• What you need to do:
Nothing but the lines from the one containing "Open the 图片压缩 image compression tool" to the end of the records below should be output, each exactly as written.

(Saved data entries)
********************
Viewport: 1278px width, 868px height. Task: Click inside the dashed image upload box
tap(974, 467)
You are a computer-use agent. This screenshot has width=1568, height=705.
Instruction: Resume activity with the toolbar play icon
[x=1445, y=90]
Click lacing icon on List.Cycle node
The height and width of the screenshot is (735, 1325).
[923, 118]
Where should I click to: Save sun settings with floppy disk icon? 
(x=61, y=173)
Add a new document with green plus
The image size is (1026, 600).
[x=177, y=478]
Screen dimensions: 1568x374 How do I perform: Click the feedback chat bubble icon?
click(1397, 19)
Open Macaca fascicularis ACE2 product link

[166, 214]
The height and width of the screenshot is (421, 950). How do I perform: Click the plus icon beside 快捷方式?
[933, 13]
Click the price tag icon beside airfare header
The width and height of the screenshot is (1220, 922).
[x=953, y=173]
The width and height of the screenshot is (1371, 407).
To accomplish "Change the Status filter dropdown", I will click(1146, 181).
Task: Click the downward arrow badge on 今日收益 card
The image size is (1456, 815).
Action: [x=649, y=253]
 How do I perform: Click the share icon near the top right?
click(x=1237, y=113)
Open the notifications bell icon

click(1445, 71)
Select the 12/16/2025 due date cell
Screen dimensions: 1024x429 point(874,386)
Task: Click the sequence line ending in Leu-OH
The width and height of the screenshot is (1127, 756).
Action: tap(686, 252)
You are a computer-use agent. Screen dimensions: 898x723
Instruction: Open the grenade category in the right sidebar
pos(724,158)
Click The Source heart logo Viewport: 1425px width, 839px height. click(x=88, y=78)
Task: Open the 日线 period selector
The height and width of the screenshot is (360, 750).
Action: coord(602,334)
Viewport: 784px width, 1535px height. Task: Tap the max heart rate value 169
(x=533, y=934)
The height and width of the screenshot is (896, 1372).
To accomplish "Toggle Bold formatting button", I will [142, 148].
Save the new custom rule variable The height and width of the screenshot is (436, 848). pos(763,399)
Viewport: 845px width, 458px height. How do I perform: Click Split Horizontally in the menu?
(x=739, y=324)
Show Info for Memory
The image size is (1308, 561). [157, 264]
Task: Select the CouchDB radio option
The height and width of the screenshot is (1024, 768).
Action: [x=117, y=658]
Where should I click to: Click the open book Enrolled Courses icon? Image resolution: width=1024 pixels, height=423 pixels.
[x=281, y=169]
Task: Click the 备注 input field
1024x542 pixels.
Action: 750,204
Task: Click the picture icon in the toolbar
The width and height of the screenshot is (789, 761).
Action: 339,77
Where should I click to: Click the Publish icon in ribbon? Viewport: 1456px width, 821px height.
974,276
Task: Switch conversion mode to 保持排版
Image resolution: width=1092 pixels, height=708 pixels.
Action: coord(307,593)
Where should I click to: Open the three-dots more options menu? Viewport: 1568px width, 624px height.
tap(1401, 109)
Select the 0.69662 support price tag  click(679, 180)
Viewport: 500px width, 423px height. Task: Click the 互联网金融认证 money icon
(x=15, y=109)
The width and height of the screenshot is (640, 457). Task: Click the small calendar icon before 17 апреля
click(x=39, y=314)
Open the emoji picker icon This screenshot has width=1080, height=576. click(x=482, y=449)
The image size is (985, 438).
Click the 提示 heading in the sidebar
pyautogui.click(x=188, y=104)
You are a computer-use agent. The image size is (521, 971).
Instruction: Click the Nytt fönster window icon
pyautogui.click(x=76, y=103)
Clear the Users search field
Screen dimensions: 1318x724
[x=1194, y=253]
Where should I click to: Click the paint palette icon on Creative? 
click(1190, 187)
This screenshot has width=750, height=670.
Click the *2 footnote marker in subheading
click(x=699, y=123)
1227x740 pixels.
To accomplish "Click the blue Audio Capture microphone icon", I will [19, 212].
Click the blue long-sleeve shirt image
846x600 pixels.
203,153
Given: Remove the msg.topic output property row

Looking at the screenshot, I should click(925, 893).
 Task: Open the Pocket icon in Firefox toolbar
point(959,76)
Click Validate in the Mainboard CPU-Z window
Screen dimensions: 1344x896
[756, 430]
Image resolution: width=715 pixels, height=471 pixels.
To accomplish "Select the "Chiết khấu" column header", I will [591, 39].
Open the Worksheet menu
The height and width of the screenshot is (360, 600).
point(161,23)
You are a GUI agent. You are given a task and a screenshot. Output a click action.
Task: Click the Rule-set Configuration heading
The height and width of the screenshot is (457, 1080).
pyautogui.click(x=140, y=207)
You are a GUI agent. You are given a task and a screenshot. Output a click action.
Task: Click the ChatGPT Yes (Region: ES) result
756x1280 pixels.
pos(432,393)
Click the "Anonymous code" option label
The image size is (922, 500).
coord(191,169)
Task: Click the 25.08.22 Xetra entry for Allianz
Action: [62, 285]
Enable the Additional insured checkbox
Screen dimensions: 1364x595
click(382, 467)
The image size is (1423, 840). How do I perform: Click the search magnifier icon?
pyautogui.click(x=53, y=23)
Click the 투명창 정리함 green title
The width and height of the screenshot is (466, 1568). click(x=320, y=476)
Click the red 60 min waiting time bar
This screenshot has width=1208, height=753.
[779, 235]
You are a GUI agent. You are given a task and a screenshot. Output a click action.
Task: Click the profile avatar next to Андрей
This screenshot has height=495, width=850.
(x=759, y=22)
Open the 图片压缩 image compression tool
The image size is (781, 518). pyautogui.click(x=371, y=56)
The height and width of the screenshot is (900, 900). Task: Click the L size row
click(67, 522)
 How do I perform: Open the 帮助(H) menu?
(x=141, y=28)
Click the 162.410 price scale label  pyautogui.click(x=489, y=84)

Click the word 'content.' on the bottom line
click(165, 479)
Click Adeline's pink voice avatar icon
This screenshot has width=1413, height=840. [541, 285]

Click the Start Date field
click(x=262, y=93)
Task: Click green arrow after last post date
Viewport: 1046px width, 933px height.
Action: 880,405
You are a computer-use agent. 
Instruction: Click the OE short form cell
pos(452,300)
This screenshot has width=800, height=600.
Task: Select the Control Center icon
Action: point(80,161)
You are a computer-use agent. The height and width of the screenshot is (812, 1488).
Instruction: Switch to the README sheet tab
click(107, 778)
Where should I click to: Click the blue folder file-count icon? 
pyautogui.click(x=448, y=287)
********************
• Response to this exercise:
Open the 图片压缩 image compression tool
The image size is (781, 518). pyautogui.click(x=371, y=56)
The height and width of the screenshot is (900, 900). Task: Click the L size row
click(67, 522)
 How do I perform: Open the 帮助(H) menu?
(x=141, y=28)
Click the 162.410 price scale label  pyautogui.click(x=489, y=84)

Click the word 'content.' on the bottom line
click(165, 479)
Click Adeline's pink voice avatar icon
This screenshot has width=1413, height=840. [541, 285]

Click the Start Date field
click(x=262, y=93)
Task: Click green arrow after last post date
Viewport: 1046px width, 933px height.
Action: 880,405
You are a computer-use agent. 
Instruction: Click the OE short form cell
pos(452,300)
This screenshot has width=800, height=600.
Task: Select the Control Center icon
Action: point(80,161)
You are a computer-use agent. The height and width of the screenshot is (812, 1488).
Instruction: Switch to the README sheet tab
click(107, 778)
Where should I click to: Click the blue folder file-count icon? 
pyautogui.click(x=448, y=287)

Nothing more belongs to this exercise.